## Data extract
# # # #
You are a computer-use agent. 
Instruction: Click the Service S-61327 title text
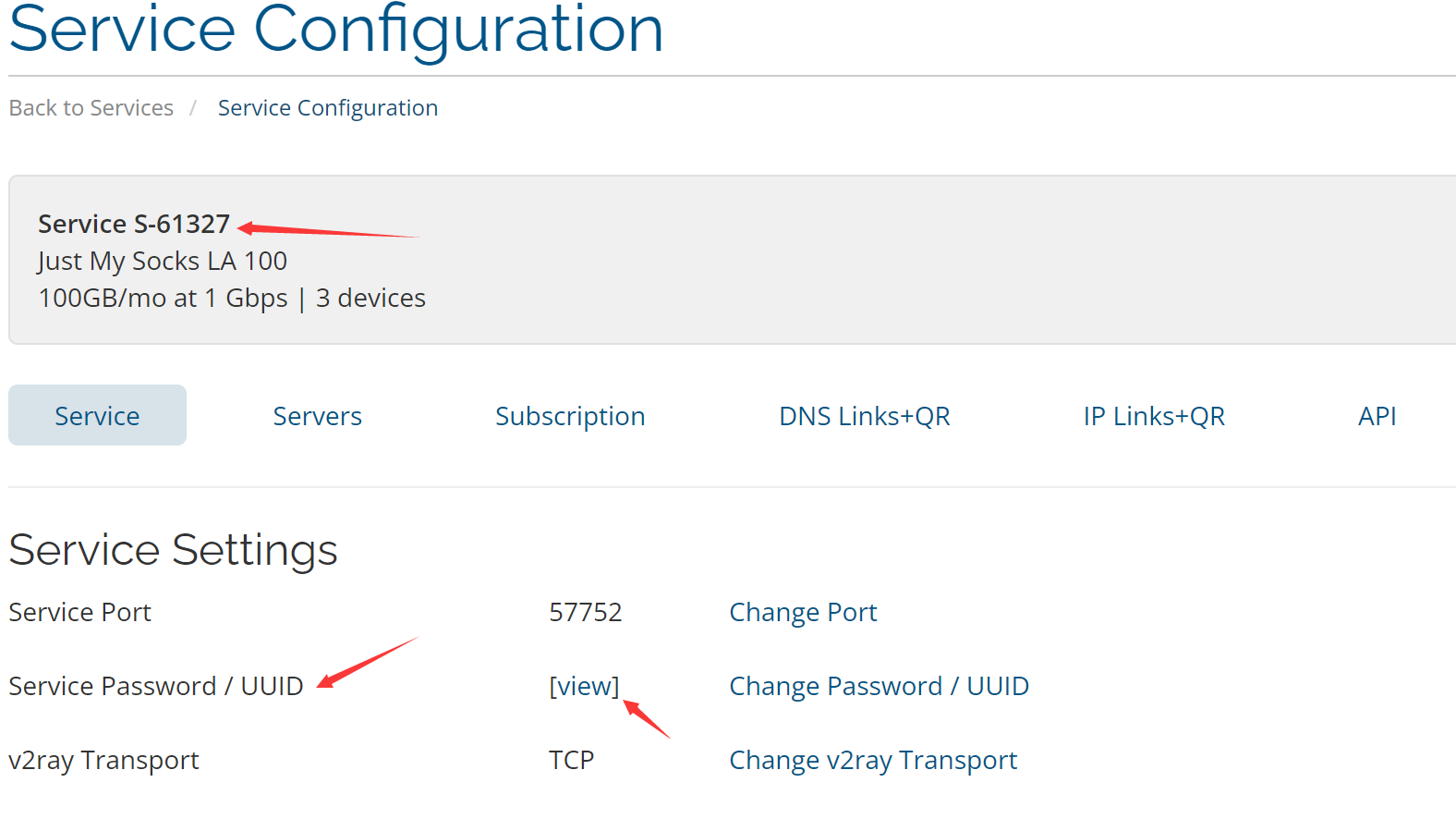(x=133, y=224)
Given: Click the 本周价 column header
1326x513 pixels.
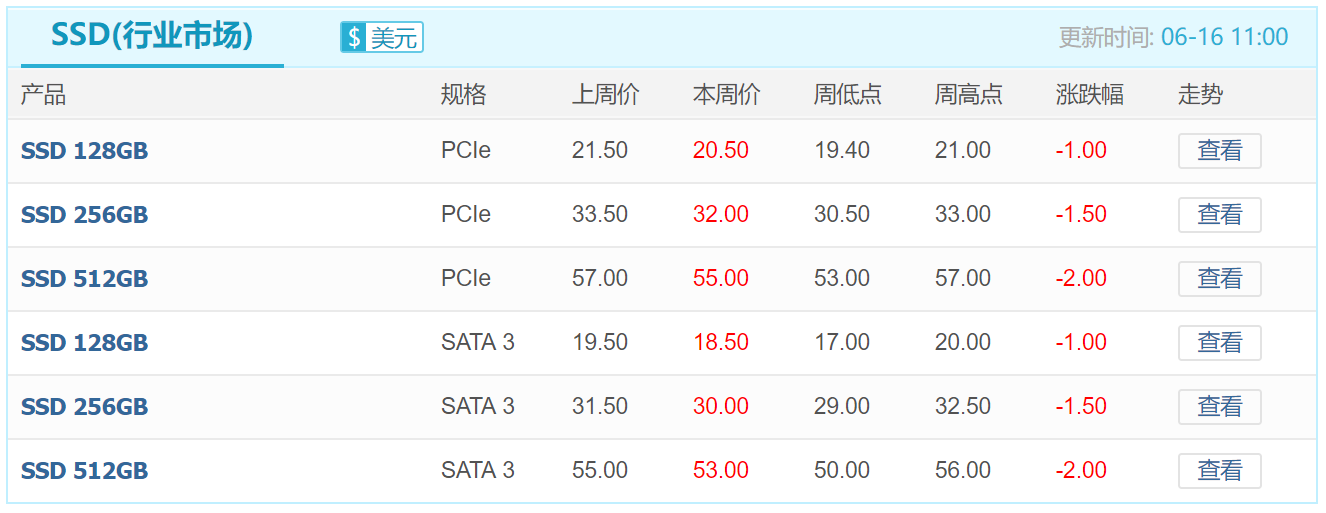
# # # #
## Written problem
Starting at the line that contains "Given: Click the 本周价 column header" and ending at the end of the records, write the lines out again with "column header" switched to "column heading" and everything else left as it is. Leave the pictures out.

## Solution to this task
Given: Click the 本周价 column heading
1326x513 pixels.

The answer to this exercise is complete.